▸ **Excerpt provided**:
===============

So there's no CISSP for IM in other words?

Ian Glazer

executive
#34

Well, but there is now. So there's the CIDPro certification, which IDPro has put forth to start with the foundation. So we do have a certification program, and it's written by practitioners for practitioners. And it tests a broad range of identity capabilities and knowledge from the components of an identity infrastructure to some of the regulatory and standards environments surrounded and everything in between. So we're beginning that journey. It took us a while to get there, but we're super proud of that work.

Garrett Bekker

attendee
#35

Yes. Good. Something I maybe need to do. I can certainly vouch to the amount of years it takes to feel proficient in identity. So let me -- let's switch gears here a little bit for the last segment here for the home stretch. You're rolling out Salesforce to your customer base. But you mentioned you also have it to your internal employees. To a lot of people that aren't that intimately familiar with identity and MFA, employee, workforce, consumer may seem what's the difference, right?

Ian Glazer

executive
#36

Right.

Garrett Bekker

attendee
#37

But technically, there is a huge difference between rolling out MFA to your internal employees or to your external customers, to enterprise customers, et cetera. Wondering maybe we could spend minute or 2 talking about what some of those differences are between the B2B, B2C, B2E scenarios? And then we can poke at that a little bit.

Ian Glazer

executive
#38

Yes. I think the best way to sum it up is for workforce identity, the fundamental question we are trying to solve for is who has access to what? And from that comes, I want to deliver the right access to the right people, in the right place, at the right time. But if we contrast that with consumers, it isn't identity. It's really about delivering the right experience to the right people, in the right place, at the right time. So the sort of parameter we're solving for is fundamentally different. I want to take friction out of every interaction with an individual customer that I can, so that they actually get more from my service. Now I need to do that against a backdrop of security requirements and privacy requirements. And I need a certain level of assurance about the individual, but really the noble goal here is to make an awesome experience that we can deliver value. On the workforce side, the story is a little bit different because now we're really focused on do the right kinds of people have access to the right data, and no more, right? That's the thought of the privilege and things associated to that. So you've got different starting premise for each of them that makes it fun. To me, the fact that there is that breadth of difference of mission really makes the whole thing fun to work on.

===============

▸ **Directive**: Reproduce the passage of the identity management transcript starting at "But technically, there" and ending at "a little bit.", word for word.

▸ **Data extract**:

===============

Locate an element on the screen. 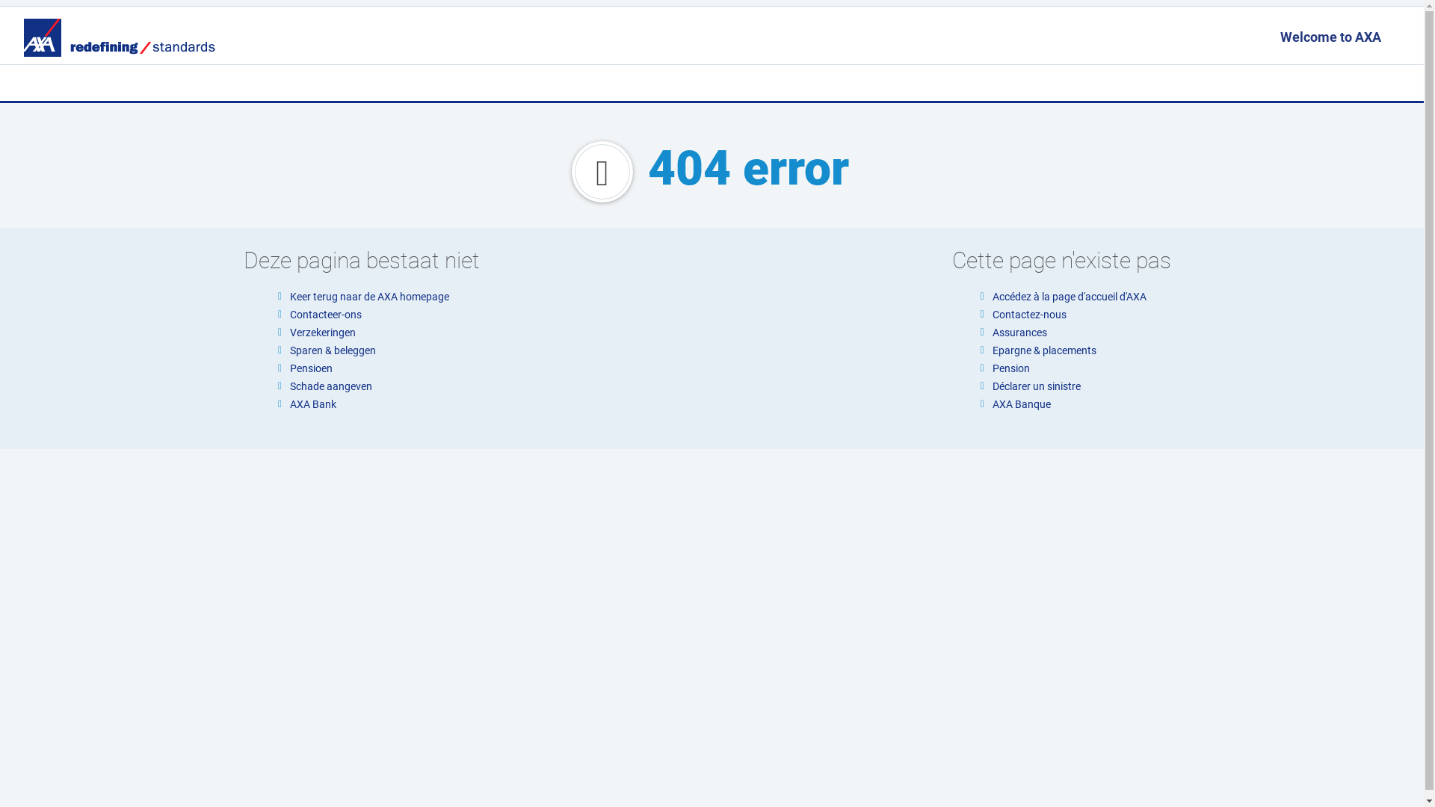 This screenshot has width=1435, height=807. 'Assurances' is located at coordinates (1018, 331). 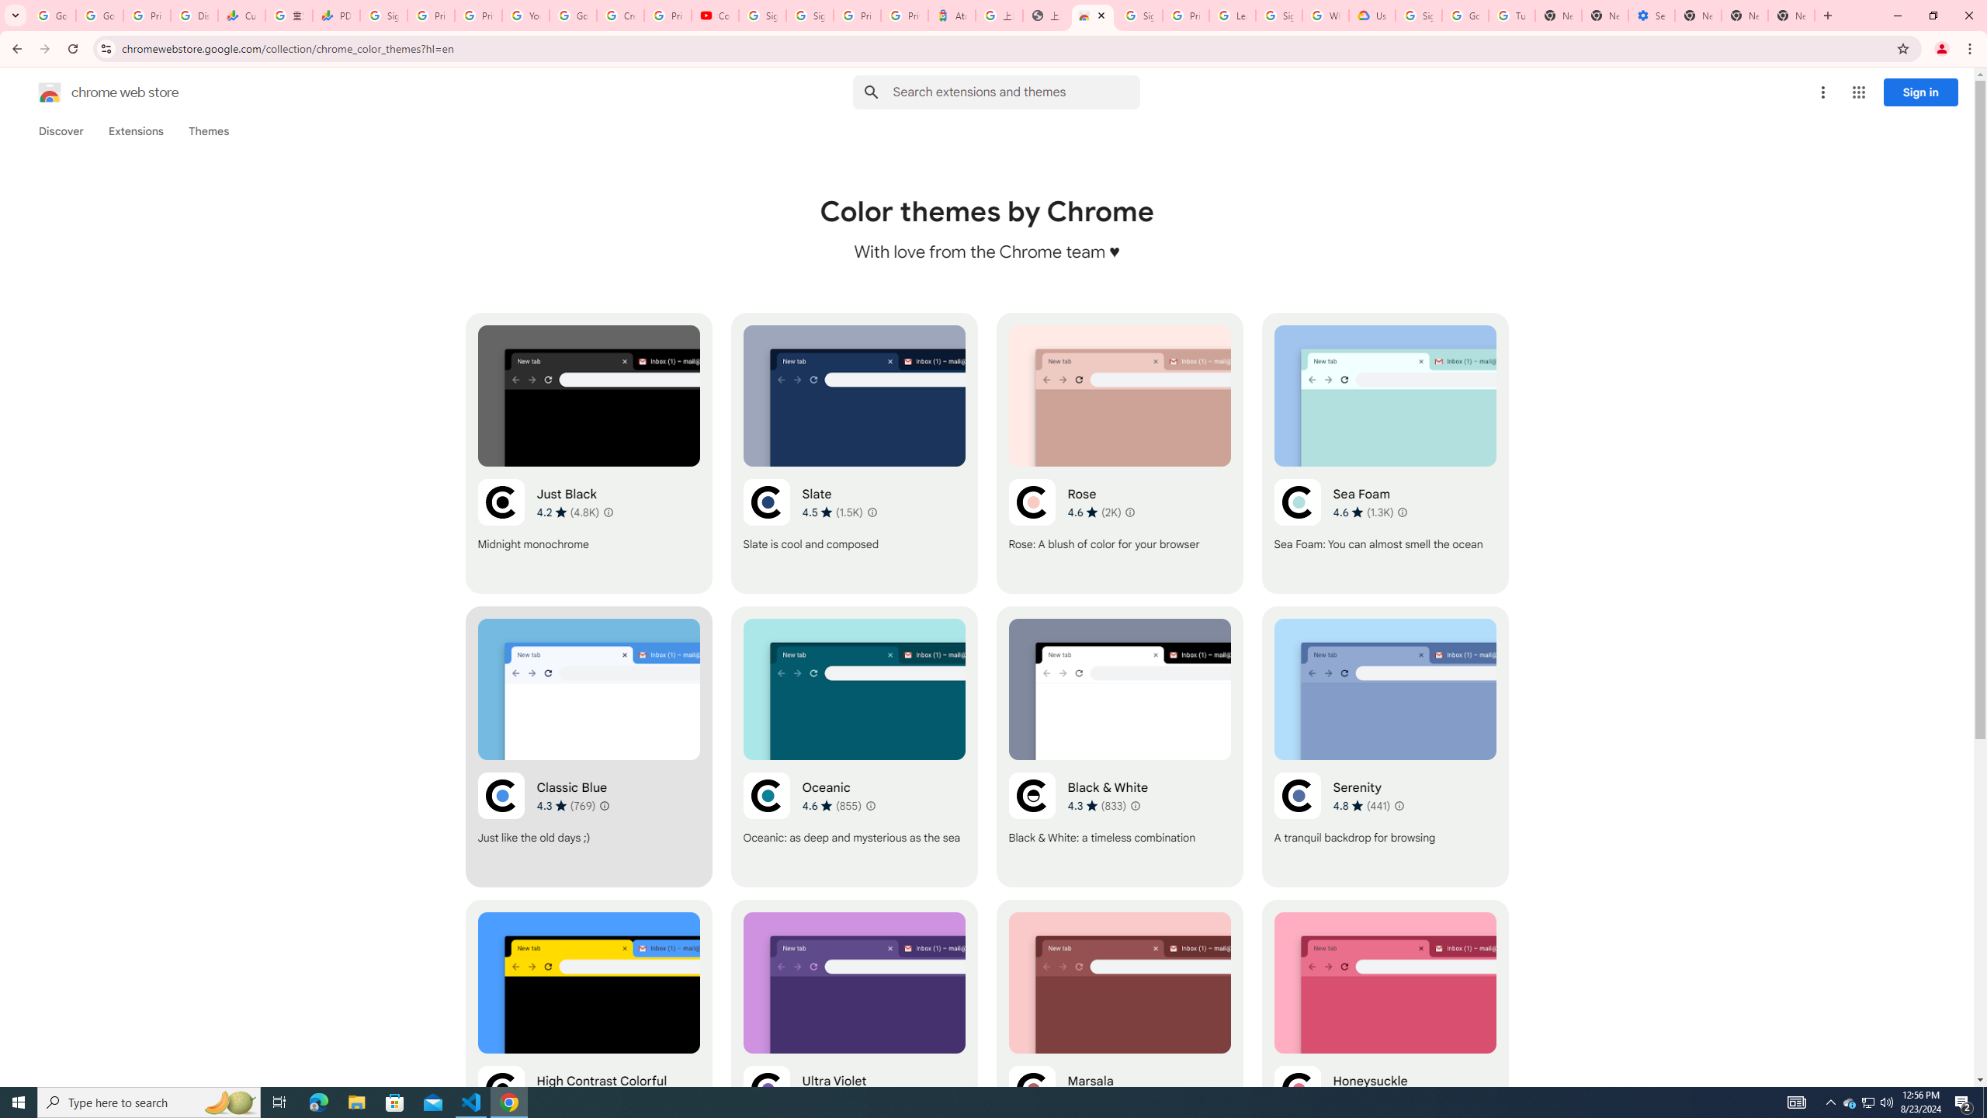 I want to click on 'New Tab', so click(x=1791, y=15).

===============

▸ **Response to the task**:
But technically, there is a huge difference between rolling out MFA to your internal employees or to your external customers, to enterprise customers, et cetera. Wondering maybe we could spend minute or 2 talking about what some of those differences are between the B2B, B2C, B2E scenarios? And then we can poke at that a little bit.